The hospital is devoted to this specialized surgery. It has seventeen beds only, and the nurses give the kind of attention to patients that one can only dream of in a typical hospital. Throughout our stay, they exhibited professionalism, to be sure, but they went beyond that. They were kind and caring. One of the nurses who cared for Jan was a Christian who home schools her four children.

So my first purpose today is to give them the honor they deserve. But I have a second purpose as well. I want to emphasize how private initiative in healthcare can meet a need. These doctors had a vision, and they were able to make it a reality. What if all healthcare operated in the same manner? The kind of freedom to develop new techniques and then promote them is in danger of being destroyed.

Does anyone really think that government-controlled healthcare will lead to spectacular innovations? Already many doctors are threatening to close their practices with the implementation of Obamacare. Here’s another concern I have: Jan has now reached that magic decade where healthcare providers under a government system may decide to ration scarce resources. If Obamacare had been in operation when she was diagnosed with breast cancer, would she have received the best treatments or would those have been held in reserve for younger women? Some in the media made fun of Sarah Palin for referring to government death panels, but when the government holds the power of life or death over you by its determination that those resources shouldn’t be “wasted” on you, how inaccurate is it to call that a death panel?

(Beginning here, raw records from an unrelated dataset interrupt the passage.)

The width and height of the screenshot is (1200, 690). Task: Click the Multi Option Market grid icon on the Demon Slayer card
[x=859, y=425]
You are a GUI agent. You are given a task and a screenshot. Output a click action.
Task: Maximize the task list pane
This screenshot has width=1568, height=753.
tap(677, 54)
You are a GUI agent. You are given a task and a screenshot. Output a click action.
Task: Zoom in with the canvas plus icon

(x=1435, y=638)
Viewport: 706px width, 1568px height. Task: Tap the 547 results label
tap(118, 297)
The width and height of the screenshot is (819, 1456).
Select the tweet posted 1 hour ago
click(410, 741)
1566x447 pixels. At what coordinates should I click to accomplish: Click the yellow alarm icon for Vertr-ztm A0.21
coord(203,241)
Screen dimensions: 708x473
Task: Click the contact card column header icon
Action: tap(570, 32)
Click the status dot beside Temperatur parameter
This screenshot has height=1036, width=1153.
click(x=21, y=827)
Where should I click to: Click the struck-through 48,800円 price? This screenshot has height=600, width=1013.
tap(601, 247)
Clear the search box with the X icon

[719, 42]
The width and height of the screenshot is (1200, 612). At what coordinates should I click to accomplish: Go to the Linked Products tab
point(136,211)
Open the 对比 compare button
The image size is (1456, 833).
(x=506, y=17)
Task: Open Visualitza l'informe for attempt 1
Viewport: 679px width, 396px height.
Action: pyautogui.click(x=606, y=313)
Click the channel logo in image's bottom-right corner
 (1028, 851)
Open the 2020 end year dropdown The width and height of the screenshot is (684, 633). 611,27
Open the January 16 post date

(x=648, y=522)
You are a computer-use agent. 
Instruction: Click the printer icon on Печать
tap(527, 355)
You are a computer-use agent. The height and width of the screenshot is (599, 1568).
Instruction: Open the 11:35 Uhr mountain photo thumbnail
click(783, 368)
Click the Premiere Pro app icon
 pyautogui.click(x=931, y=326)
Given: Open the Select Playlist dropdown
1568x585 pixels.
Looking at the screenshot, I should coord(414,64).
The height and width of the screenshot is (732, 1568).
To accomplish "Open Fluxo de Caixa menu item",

Some may have conveniently forgotten that President Obama actually stated once that maybe your grandmother should be given a pill to ease pain rather than undergo a surgery that would take care of the real problem. With that unfeeling statement, he revealed his lack of concern for those whom the government deems “unworthy” of further care.

Now, with the Supreme Court declaring Obamacare constitutional, we are getting closer to that nightmare. The rationale for the Court’s decision—that it’s a tax—opens the door for anything being taxed. Anything?

The choice we make this November is huge. Will we continue on a path that leads to government-stifled healthcare or will we instead allow individual ingenuity to thrive? Will we have death panels or more centers and hospitals like the one in New Orleans? This is just one of the reasons why this election may be the most significant in our lifetime.